El clientelismo es una técnica sofisticada, no una reacción causada por el miedo de las botas que suenan acercarse a Palacio. Hay dos tipos de clientelismo: el que funciona por miedo; y el que funciona por agradecimiento. El primero es el más eficiente. El clientelismo es un contrato en el que hay que asegurarse que las partes cumplan con el acuerdo. Es fácil comprobar el que da; es difícil hacerle seguimiento al que recibe. Ahí entran a jugar el partido, la organización política, el monitoreo, la supervisión de que el trato se cumpla. Todo ello para provocar la sensación en el cliente, que el voto no es secreto, y que los operadores políticos tienen mil ojos y mil oídos, al punto de poder averiguar por quién votó. Así que más le vale cumplir con su parte.
Pero en el Perú, eso ya pasó. Eso fue el clientelismo desde el aparato estatal, o sea desde Foncodes o desde los comedores populares: "Si no votas por el Chino, ya tú sabes". Sin aparato, sin partido, sin acceso al Estado, sin capacidad de atemorizar ni chantajear, lo que queda es un clientelismo de agradecimiento.
Ahí aparece de nuevo Ms. Stone (señora Macarena o como se llame).
El clientelismo peruano actual sólo funciona cuando es personalizado, cuando los réditos electorales pueden llevarse un candidato al Parlamento, o un alcalde provincial.
Acuña no contribuye al respaldo de PPK, pero sí para que su hijo y su compadre salgan de congresistas. Luna no trabaja para que Castañeda gane, pero sí para ser reelecto.
Ningún partido controla los aparatos clientelares (como en Colombia), éstos viven por sí solos, pero fragmentariamente: en La Libertad, en Ayacucho, en Cajamarca, en Lima-provincias.

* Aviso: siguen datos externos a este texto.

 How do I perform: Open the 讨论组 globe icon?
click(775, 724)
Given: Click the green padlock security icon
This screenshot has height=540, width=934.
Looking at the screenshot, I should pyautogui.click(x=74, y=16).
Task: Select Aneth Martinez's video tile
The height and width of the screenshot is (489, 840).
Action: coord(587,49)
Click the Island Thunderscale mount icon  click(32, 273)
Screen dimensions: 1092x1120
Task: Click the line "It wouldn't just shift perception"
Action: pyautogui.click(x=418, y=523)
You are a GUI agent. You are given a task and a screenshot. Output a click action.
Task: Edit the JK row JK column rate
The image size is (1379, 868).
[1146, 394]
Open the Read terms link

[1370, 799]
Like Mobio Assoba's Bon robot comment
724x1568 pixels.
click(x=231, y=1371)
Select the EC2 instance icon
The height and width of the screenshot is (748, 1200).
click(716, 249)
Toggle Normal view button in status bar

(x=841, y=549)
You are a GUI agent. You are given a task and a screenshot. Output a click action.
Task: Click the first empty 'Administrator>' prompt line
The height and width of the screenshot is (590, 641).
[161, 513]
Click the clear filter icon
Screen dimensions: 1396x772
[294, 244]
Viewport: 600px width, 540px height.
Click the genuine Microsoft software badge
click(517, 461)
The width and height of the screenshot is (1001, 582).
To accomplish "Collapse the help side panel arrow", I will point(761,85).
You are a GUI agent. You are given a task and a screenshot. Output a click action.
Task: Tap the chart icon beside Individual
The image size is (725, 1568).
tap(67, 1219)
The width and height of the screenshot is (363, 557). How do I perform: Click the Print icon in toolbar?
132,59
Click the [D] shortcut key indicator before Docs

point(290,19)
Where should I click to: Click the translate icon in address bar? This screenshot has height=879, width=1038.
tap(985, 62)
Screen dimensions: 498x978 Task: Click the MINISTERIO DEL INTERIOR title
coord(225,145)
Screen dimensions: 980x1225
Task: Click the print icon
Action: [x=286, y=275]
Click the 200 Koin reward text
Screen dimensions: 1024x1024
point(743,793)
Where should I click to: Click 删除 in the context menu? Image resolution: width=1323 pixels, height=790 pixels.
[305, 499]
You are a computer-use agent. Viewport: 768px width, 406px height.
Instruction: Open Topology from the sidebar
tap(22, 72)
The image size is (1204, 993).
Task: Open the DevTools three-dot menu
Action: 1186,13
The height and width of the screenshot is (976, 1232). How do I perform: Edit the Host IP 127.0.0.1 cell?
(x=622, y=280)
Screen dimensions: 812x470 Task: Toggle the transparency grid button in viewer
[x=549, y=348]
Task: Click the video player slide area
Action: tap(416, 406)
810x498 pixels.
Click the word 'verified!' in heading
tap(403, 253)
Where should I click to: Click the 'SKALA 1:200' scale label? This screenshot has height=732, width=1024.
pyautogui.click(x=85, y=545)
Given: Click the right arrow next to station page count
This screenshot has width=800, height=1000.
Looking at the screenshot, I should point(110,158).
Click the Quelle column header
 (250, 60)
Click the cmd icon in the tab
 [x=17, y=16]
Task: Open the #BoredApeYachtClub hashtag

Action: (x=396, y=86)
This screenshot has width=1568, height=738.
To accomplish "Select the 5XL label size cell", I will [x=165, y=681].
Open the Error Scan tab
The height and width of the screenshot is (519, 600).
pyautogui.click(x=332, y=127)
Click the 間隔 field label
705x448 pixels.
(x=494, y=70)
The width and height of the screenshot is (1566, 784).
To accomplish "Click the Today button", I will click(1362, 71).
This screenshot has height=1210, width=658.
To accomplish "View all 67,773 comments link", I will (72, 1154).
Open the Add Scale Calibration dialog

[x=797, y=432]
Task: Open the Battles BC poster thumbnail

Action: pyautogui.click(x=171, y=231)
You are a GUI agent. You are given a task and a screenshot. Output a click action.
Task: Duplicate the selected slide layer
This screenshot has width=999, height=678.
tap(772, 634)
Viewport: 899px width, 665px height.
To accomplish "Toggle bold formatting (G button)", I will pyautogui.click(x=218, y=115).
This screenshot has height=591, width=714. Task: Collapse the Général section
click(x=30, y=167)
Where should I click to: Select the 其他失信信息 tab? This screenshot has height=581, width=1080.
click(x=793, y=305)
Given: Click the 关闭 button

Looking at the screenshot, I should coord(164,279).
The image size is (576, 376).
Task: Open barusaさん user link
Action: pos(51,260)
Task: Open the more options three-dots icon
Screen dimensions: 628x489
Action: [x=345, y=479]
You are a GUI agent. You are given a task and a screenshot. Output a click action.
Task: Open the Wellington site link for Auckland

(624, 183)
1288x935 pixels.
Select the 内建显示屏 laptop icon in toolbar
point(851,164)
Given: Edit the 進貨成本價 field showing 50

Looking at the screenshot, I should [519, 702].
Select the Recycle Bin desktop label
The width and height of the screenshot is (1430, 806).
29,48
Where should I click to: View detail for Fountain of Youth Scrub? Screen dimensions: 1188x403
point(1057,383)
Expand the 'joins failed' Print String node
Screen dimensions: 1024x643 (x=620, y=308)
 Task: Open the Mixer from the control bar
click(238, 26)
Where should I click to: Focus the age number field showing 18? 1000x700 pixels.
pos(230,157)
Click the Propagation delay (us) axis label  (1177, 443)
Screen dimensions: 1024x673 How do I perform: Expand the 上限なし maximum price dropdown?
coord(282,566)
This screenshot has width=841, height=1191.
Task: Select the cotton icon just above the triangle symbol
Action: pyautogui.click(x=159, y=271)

Como no hay técnica, el clientelismo que se practica ahora es ineficiente: no calcula cuál es su target político (¿sus seguidores, sus simpatizantes, los independientes, los rivales?), y solo intuye que tiene que distribuir entre los pobres (cuando se ha comprobado que puede ser más eficiente distribuir a las clase medias). Es un clientelismo que se mueve a ciegas, de puro prejuicio. Entonces Ms. Stone y amigas sólo tendrán un impacto para despertar el recuerdo (la memoria no es sólo de los caviares) de que "todo tiempo pasado con el Chino fue mejor".
Aunque claro, el clientelismo no decide quién gana una elección, pero ayuda.